Thadeu Brandão – Marília Mendonça e a inflexão de gênero: a dor de “corna” também tem que ser cantada.

Esta na apresentação musical e espetáculo da jovem cantora Marília Mendonça, quando encontro Paulo Sidney, colega docente do IFRN e figura sempre pensante, que pediu minha opinião sobre o fenômeno tão rápido e massivo da cantora Marília Mendonça.  Eu, que já olhava abismado a interação entre a artista e as quase duas dezenas de milhares de pessoas que lotavam o Espaço Villa Oeste em Mossoró, fiquei a matutar umas “imponderações”.

Quando se trata de Indústria Cultural não há respostas simples. Todavia,  as escolhas do público podem ser um dos caminhos analíticos possíveis para responder. O chamado “brega-sertanejo” não é um ritmo e tipo musical recente, sua massificação vem desde o final dos anos 1980 e início dos 1990 com as famosas duplas sertanejas.  Mas, sua fusão com batidas mais “percussionais” e com ritmos mais dançantes, como o forró nordestino adaptado ao Sudeste (o chamado “forró universitário”), são elementos mais próximos e novidades.

Mesmo assim, por que uma menina de apenas 22 anos, fora do padrão estético exigido (anoréxico) e com voz pouco feminina estourou nas paradas tão rápido?

Possibilidade (uma das): o público. Questão de escolhas racionais (ou nem tanto).

Ela canta para mulheres que podem ter, tiveram ou têm experiências afetivas (a famosa “dor de corno”) similares. Canta massivamente para esse público que não tinha (na seara do “brega” contemporâneo) um produto que encaixasse suas necessidades de consumo simbólico. Não me falem de que ela é um “novo” Reginaldo Rossi. Ele cantava “para” as mulheres, mas não lhes dava voz. O sentido simbólico elencado é que Marília Mendonça canta as agruras amorosas, chifres e desilusões desta mulher que, cada vez mais, toma seu espaço público. Se o seu “cupido é um gari” ou se “seu companheiro infiel deve ir morar em um motel”, não são apenas consumos das massas “apolitizadas” que são vendidos. Adorno, apesar de certo quanto à emancipação, não percebeu todas as matizes que o “gradiente de informalização” (Nobert Elias) faria pela indústria cultural. Nem mesmo a questão da emancipação feminina, que perpassa por outras searas também…

Outrossim, são elementos simbólicos e representações que remetem ao cotidiano afetivo da jovem mulher brasileira, não apenas aquela dos grandes centros, mas também as das pequenas e médias cidades. Não é mais a mulher “bela, recatada e do lar”, mas aquela que trabalha, estuda, transa (não só com homens) e se defende emocionalmente. E que, no espaço público, bebe bastante também.
Marília Mendonça sinaliza para esse público. O fato de mulheres em massa cantarem suas músicas e, mais simbólico ainda, da cantora ter cantado “Eu quero” da Banda Kid Abelha, falou mais ainda…

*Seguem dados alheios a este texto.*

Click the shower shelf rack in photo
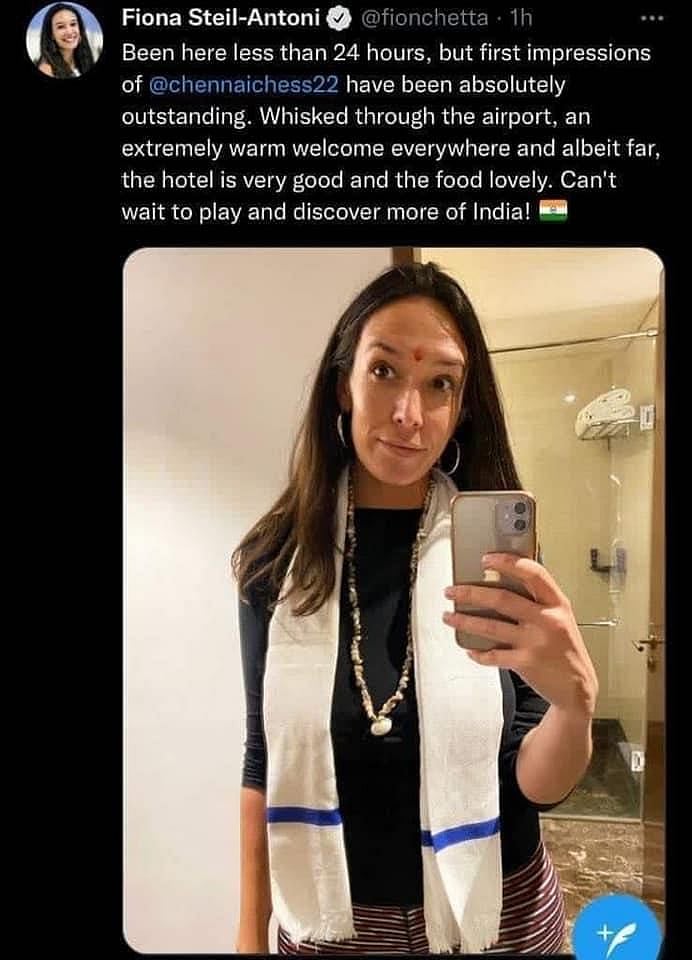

Como diria o velho Max Weber, trago apenas uma via possível de compreensão. Existem outras. Há ainda a questão do papel da internet e da distribuição dessa fonografia, mas não foi minha intenção aqui discuti-los. Em todo caso, “dor de corno” não é mais monopólio masculino. As mulheres agora não mais são traídas simplesmente. Elas rasgam a traição, choram, sofrem, bebem e começam a ter um discurso simbólico que permitem-nas cantar, finalmente, em primeira pessoa.

 

Thadeu de Sousa Brandão

Sociólogo, Mestre e Doutor em Ciências Sociais (UFRN). Membro Efetivo do Programa de Pós-Graduação em Cognição, Tecnologia e Instituições – PPGCTI e Professor do Departamento de Agrotecnologia e Ciências Sociais – DACS da Universidade Federal Rural do Semi-Árido – UFERSA. Co-Apresentador do Programa Observador Político na TV Mossoró e FM Resistência (93FM). Membro da Câmara Técnica de CVLIS da SESED. Autor de “Atrás das Grades: habitus e redes sociais no sistema prisional”, entre outros.